For procurement and supply chain managers at San Antonio-area OEMs currently importing plastic components, RGE Group's Schertz facility is worth tracking as a qualification candidate once it reaches operational capacity. A domestic supplier in the same metro eliminates tariff exposure, compresses lead times from weeks to days, and simplifies logistics. Whether RGE Group can meet specific quality, volume, and tooling requirements will depend on product line, material specifications, and annual volumes that haven't been publicly confirmed. The company's website at rgegroup.com is the appropriate starting point for supplier qualification inquiries as the facility comes online.

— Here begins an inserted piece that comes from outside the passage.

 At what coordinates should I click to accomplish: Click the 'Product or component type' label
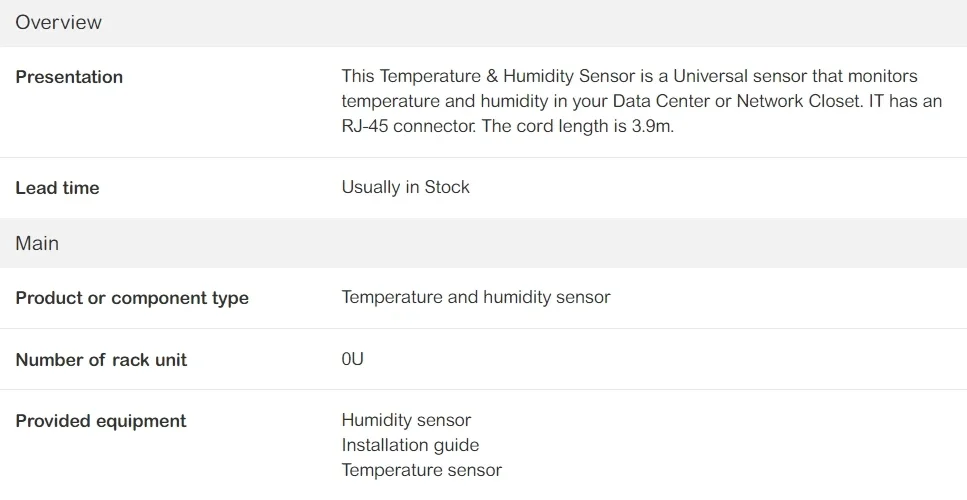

The Broader Pattern on the I-35 Corridor

This announcement fits a documented trend of foreign manufacturers choosing the San Antonio-Austin corridor over more established U.S. plastics and precision manufacturing clusters. In 2023, the Greater San Antonio Chamber reported a record level of foreign direct investment inquiries, with European manufacturers accounting for a growing share. The combination of automotive OEM anchor demand, logistics infrastructure, technical workforce pipelines, and Texas cost structure is producing a corridor that competes directly with traditional Midwest manufacturing geographies for reshoring and FDI decisions.

The specific details of investment size, job count, and operational timeline should be confirmed directly with the Greater San Antonio Chamber of Commerce, the Schertz Economic Development Corporation, or the Texas Governor's Office of Economic Development as the project approaches its September 2026 target.